Jenda has asked for the wisdom of the Perl Monks concerning the following question:
Does anyone have some code that could guess whether some text (bytes) are Latin1 or UTF8? These are the only options I need to distinguish so a regexp or something that would say "this can't be UTF8" would be just fine.
We get some XML to import from several different companies (new ones being added from time to time). Quite often I find out later that even though the XML either doesn't specify the encoding or claims to be UTF-8 it's actually Latin1. Which means that as soon as there are some accentuated or fancy characters the XML is rejected with an "not well-formed (invalid token)" message. (MS Word loves to convert quotes, ampersands and dashes to some extended chars).
Of course the proper solution is to force the other side to either convert the stuff to UTF-8 or change the XML header, but that often takes some time on their end and the clients are not happy in the meantime.
I know I can catch the "invalid token" error, tweak the XML header and try to parse the XML again. I'd like to try to find out before I start the parsing.
Thanks, Jenda
Always code as if the guy who ends up maintaining your code
will be a violent psychopath who knows where you live.
-- Rick Osborne
Re: Guess between UTF8 and Latin1/ISO-8859-1
by bart (Canon) on Jan 21, 2004 at 21:00 UTC
|
Sure. Using byte-wise processing, all UTF-8 characters with character code >= 128 must match the following pattern:
/[\xC0-\xFF][\x80-\xBF]+/
(Actually you can even put more stringent constraints on the byte sequence, but this will do for a start.)
It means that if you encounter anything matching /[\x80-\xFF]/ outside what's matched by the above pattern, it's not (valid) UTF-8. You can do this, for example, by using this:
my($utf8, $bare) = (0, 0);
use bytes;
while(/(?=[\x80-\xFF])(?:[\xC0-\xFF][\x80-\xBF]+|(.))/g) {
$bare++ if defined $1;
$utf8++ unless defined $1;
}
print <<"END"
utf-8: $utf8
bare: $bare
END
The idea behind the pattern is that the properly formed UTF-8 characters are eaten using the first alternative, and the remaining bytes by the second.
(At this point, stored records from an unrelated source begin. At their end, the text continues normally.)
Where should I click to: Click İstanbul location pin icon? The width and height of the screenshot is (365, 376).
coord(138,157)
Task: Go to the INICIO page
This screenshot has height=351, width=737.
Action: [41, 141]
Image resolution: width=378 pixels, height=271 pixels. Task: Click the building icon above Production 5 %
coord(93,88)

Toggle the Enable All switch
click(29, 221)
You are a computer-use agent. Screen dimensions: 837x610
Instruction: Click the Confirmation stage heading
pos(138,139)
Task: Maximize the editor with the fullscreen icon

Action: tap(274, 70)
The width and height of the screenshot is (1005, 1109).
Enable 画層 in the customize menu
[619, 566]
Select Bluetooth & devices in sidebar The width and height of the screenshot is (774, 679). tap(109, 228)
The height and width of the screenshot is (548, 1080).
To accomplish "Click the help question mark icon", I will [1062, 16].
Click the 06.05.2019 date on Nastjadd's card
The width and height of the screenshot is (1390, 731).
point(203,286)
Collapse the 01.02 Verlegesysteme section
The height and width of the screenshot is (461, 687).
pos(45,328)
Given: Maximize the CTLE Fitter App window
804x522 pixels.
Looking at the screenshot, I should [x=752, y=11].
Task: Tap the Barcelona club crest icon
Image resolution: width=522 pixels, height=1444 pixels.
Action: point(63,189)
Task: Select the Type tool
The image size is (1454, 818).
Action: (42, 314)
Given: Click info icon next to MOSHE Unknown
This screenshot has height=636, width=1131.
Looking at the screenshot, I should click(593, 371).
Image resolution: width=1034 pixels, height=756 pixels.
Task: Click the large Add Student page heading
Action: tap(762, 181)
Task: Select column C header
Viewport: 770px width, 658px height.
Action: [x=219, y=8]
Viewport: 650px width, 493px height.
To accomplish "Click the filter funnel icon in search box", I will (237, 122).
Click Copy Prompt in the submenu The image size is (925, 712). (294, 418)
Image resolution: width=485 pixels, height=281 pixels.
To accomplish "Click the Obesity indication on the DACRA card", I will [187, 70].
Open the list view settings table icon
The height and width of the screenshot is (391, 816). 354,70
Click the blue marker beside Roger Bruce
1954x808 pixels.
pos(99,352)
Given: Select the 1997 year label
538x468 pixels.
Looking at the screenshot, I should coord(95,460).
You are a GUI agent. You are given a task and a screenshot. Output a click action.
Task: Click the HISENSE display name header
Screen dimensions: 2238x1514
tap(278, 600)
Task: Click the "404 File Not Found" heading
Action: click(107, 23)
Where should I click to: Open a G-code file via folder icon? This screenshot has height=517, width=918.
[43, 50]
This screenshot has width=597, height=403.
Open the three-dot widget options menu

If $bare ends up with a value > 0, then it's not UTF-8. If the string doesn't contain any bytes with character code >= 128, then it doesn't matter which you choose. Both $bare and $utf8 will be zero, in that case.
| [reply] [d/l] [select] |
|
<off_topic>If it is that easy, how come my MS Internet Explorer miserably fails to automatically recognize the fact that some files are Unicode and I get all kinds of weird characters on my screen?</off_topic>
CountZero "If you have four groups working on a compiler, you'll get a 4-pass compiler." - Conway's Law
| [reply] |
|
Probably because Microsoft stopped the insanity at examining the whole file for character set instead of just examining it for the content type. Not to mention the difficult in trying to figure out the encoding automatically. There is a big difference between "this is invalid UTF-8 so it must Latin1" and "this weird stuff must be EUC-KR".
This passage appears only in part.